Assignment:
Go to the line holding "The width and height of the screenshot is (1257, 681)." in the entries below and write out exactly every line down to and including the line holding "Task: Select the game64 folder".

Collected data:

-----

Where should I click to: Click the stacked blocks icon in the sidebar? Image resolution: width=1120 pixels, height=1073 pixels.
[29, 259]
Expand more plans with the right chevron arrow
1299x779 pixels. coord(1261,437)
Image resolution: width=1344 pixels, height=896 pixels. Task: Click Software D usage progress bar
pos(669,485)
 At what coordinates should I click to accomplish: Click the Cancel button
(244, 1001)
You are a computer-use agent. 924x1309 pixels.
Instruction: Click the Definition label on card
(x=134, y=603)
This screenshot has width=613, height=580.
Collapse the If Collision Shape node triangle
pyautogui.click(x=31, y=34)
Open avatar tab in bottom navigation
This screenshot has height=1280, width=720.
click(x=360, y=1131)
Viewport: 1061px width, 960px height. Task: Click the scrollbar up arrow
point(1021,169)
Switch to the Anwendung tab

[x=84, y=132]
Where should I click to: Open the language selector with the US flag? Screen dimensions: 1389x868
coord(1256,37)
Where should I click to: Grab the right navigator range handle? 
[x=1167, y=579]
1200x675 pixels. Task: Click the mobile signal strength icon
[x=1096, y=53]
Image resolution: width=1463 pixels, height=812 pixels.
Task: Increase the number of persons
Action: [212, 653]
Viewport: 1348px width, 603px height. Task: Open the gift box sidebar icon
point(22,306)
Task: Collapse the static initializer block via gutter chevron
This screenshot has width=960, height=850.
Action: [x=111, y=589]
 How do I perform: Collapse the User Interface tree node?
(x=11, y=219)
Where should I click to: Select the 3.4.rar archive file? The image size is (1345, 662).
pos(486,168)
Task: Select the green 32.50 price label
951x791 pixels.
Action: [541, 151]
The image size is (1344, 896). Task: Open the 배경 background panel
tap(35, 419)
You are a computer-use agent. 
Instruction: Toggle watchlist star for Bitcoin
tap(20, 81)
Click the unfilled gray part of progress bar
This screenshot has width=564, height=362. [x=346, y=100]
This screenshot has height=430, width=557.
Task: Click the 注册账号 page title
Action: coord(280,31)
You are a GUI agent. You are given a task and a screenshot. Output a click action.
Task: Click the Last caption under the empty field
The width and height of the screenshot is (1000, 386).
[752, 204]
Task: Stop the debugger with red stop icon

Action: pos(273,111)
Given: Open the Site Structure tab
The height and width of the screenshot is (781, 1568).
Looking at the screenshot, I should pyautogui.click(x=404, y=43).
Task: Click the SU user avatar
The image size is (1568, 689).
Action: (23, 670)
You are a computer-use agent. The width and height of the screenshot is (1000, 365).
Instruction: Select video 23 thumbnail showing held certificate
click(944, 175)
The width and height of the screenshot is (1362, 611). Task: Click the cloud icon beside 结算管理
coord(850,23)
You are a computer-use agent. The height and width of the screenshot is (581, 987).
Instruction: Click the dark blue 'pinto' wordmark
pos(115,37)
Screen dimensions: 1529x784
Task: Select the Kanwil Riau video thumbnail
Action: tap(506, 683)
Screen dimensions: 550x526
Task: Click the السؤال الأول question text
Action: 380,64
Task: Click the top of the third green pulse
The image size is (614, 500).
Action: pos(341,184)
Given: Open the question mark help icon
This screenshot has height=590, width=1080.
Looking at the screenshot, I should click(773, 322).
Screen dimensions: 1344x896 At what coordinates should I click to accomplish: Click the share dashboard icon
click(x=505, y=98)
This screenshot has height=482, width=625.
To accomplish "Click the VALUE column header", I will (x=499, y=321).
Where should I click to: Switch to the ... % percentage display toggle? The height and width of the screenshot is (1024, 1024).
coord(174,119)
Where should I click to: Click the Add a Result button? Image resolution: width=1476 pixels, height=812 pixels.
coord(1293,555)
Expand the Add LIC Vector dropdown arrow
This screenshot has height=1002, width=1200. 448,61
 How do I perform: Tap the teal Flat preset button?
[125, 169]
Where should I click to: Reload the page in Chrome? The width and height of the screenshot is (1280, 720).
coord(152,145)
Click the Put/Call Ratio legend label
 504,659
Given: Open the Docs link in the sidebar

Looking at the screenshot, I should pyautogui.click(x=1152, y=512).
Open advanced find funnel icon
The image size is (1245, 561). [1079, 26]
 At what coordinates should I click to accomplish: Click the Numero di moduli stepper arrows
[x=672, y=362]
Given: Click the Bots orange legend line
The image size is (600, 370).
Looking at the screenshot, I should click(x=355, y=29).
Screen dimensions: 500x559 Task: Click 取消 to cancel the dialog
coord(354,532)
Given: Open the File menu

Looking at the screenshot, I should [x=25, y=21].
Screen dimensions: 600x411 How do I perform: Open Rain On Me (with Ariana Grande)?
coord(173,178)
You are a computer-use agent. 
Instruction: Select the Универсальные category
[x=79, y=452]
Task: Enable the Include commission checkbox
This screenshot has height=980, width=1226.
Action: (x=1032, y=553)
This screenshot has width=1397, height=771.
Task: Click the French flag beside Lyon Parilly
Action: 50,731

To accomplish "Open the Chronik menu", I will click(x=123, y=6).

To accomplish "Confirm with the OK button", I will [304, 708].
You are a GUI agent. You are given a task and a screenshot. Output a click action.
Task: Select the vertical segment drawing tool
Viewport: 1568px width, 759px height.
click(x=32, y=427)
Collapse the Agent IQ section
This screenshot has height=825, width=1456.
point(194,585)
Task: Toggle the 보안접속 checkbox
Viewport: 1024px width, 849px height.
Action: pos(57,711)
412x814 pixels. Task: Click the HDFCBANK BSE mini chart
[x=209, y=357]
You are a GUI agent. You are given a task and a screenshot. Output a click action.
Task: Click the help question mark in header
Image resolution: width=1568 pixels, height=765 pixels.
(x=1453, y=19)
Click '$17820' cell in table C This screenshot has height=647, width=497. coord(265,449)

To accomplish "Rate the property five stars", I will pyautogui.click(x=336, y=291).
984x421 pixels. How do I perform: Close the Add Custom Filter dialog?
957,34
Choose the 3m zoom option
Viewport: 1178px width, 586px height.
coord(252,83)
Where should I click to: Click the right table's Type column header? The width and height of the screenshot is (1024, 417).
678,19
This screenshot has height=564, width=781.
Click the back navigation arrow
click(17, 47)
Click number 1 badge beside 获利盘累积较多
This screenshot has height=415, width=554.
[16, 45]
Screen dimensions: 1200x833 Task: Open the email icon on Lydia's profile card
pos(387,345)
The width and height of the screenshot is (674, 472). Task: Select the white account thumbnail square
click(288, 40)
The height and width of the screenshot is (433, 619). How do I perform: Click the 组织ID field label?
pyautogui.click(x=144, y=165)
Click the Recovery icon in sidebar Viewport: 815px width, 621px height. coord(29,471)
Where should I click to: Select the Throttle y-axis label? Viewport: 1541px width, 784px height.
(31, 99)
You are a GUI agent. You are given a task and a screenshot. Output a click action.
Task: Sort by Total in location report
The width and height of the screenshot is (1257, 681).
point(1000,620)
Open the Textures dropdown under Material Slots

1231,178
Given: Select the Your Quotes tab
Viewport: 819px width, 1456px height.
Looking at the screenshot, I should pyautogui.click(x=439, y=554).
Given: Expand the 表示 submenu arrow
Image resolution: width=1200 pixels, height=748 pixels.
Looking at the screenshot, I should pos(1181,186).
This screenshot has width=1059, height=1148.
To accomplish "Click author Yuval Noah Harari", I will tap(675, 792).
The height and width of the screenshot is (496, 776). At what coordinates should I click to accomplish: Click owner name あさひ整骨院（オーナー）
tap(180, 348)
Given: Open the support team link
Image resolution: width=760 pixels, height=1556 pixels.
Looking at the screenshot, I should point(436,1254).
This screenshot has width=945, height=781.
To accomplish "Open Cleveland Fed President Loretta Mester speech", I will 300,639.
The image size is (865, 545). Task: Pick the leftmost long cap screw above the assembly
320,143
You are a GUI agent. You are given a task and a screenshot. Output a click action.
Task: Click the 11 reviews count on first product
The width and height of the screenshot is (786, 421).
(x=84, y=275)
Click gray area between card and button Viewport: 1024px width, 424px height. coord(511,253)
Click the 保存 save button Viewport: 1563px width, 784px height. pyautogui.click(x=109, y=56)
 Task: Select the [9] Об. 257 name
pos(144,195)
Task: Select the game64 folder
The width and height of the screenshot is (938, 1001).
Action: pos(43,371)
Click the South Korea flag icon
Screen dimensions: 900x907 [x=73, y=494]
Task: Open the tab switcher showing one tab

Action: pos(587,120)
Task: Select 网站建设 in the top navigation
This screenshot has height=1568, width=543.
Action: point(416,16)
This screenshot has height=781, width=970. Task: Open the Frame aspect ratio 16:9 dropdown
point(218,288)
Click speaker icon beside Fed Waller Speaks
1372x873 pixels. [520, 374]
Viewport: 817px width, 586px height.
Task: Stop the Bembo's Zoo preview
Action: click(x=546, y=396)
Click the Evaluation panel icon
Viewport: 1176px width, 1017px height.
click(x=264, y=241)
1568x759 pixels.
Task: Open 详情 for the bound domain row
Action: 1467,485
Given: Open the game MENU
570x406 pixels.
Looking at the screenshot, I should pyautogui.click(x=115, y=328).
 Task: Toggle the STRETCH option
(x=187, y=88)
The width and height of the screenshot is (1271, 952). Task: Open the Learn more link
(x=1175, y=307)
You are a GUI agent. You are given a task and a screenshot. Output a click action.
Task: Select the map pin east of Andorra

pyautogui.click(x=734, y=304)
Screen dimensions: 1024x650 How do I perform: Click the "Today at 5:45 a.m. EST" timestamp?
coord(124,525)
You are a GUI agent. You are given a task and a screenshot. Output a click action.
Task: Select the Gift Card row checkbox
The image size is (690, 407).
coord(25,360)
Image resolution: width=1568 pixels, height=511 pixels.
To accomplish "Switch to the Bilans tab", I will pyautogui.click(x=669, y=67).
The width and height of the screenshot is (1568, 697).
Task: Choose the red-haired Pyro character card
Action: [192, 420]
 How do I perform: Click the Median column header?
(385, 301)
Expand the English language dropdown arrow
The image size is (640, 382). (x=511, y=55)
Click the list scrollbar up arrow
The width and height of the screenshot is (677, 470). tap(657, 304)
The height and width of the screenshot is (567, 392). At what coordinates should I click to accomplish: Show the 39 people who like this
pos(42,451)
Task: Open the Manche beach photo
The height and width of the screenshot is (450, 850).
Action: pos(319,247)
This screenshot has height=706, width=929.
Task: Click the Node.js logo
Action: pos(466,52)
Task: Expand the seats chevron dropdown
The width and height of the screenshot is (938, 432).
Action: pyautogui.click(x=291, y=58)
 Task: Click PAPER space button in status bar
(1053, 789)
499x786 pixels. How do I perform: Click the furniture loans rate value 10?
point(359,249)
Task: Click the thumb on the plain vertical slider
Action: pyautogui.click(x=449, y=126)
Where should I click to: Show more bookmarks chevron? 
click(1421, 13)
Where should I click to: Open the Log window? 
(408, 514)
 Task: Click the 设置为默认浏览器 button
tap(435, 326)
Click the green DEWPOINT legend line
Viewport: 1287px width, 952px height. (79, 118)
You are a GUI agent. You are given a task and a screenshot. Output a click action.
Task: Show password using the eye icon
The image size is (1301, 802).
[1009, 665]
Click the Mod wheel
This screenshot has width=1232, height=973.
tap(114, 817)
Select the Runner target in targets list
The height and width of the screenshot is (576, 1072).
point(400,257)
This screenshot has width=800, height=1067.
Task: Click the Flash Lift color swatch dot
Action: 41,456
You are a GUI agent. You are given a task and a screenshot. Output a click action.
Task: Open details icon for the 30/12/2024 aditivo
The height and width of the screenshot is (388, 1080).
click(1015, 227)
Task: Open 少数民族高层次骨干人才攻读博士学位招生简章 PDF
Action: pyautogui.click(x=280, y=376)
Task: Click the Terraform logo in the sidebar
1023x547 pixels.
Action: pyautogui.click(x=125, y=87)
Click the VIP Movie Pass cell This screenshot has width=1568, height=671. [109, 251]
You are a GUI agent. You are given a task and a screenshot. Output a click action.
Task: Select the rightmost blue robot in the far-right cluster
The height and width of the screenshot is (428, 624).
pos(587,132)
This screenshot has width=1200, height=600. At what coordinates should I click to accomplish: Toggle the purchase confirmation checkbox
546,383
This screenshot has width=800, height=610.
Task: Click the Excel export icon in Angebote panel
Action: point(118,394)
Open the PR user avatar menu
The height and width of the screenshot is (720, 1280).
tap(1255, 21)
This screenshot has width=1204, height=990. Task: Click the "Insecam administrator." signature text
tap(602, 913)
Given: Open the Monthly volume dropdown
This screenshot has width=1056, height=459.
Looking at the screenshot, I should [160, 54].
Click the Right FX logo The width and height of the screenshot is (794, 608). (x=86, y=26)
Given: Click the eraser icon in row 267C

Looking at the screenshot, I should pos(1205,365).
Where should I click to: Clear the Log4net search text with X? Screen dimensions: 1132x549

-----

Answer to this task:
The width and height of the screenshot is (1257, 681).
point(1000,620)
Open the Textures dropdown under Material Slots

1231,178
Given: Select the Your Quotes tab
Viewport: 819px width, 1456px height.
Looking at the screenshot, I should pyautogui.click(x=439, y=554).
Given: Expand the 表示 submenu arrow
Image resolution: width=1200 pixels, height=748 pixels.
Looking at the screenshot, I should pos(1181,186).
This screenshot has width=1059, height=1148.
To accomplish "Click author Yuval Noah Harari", I will tap(675, 792).
The height and width of the screenshot is (496, 776). At what coordinates should I click to accomplish: Click owner name あさひ整骨院（オーナー）
tap(180, 348)
Given: Open the support team link
Image resolution: width=760 pixels, height=1556 pixels.
Looking at the screenshot, I should point(436,1254).
This screenshot has width=945, height=781.
To accomplish "Open Cleveland Fed President Loretta Mester speech", I will 300,639.
The image size is (865, 545). Task: Pick the leftmost long cap screw above the assembly
320,143
You are a GUI agent. You are given a task and a screenshot. Output a click action.
Task: Click the 11 reviews count on first product
The width and height of the screenshot is (786, 421).
(x=84, y=275)
Click gray area between card and button Viewport: 1024px width, 424px height. coord(511,253)
Click the 保存 save button Viewport: 1563px width, 784px height. pyautogui.click(x=109, y=56)
 Task: Select the [9] Об. 257 name
pos(144,195)
Task: Select the game64 folder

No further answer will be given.